How do we grow the next generation of UX talent?

The Shillington School offers learning through theory and hands-on experience working from briefs under real-world timelines. The founder, Andrew Shillington, observed that it was hard to hire people with all skills necessary to be productive in an ad agency.

“As an employer, Andrew sought to hire talented young graphic design graduates but found it increasingly difficult to find those with high-end computer skills, a practical knowledge of design theory and could meet challenging deadlines. It soon became apparent that students leaving schools and universities were not adequately trained in today’s world of computers and design software. And so Shillington School was born.”

I’ve observed the same situation in the UX field. There’s often a mismatch between academic programs and the demands of employment. As an employer of interaction designers, I’ve had difficulty finding people who have a work-ready skill set right out of school. Most often, it takes a couple years working in a professional environment before someone picks up the necessary combination of design thinking skills, tools use, collaboration and facilitation skills, client interaction and project management, and general knowledge of how the business world works. When evaluating an applicant, I want to see their process and approach as well as finished work. Most junior level jobs only expose someone to pieces of a project, and don’t provide opportunities to experience the end-to-end process of finding insight, creating a concept, constructing a prototype or other artifact and validating that with actual users. It’s even less common that someone’s had that chance to do that work as part of a collaborative balanced team.

How can we create work that’s appropriate for a new interaction designer as they gain the full compliment of skills? In an agency setting, it’s possible to partner a less-experienced designer with a more experienced design partner. I’ve seen this work well, however an agency can only take on a limited number of new people in this way. It doesn’t help the individual practitioner who wants to work in-house, or start his or her own company.

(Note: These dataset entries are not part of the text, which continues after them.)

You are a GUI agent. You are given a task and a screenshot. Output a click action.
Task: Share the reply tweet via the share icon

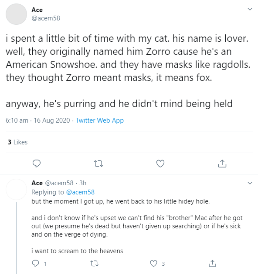pos(212,263)
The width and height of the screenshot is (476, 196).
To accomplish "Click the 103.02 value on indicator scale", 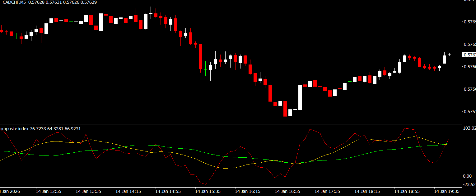I will 469,128.
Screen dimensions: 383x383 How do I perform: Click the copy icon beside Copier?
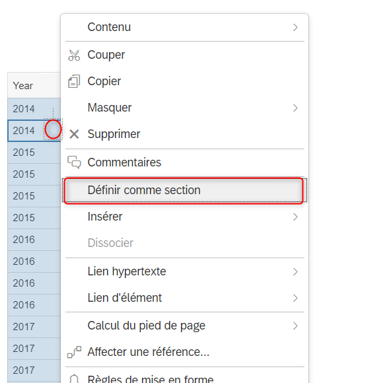[x=74, y=81]
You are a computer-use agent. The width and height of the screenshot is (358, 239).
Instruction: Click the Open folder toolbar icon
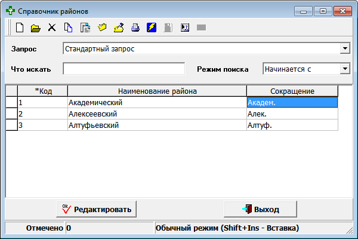click(35, 27)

What if we could treat apprenticeship as a form of entrepreneurial exercise? The apprentice creates a portfolio piece that follows an idea from research and concept identification to visualization and validation. With that as a basis, we’d just have to figure out how to extend that individual practice into an ability to participate as a part of cross-functional team. Ideally, we could create cross-functional teams and mentor THEM, but would that still be considered apprenticeship, or an incubator?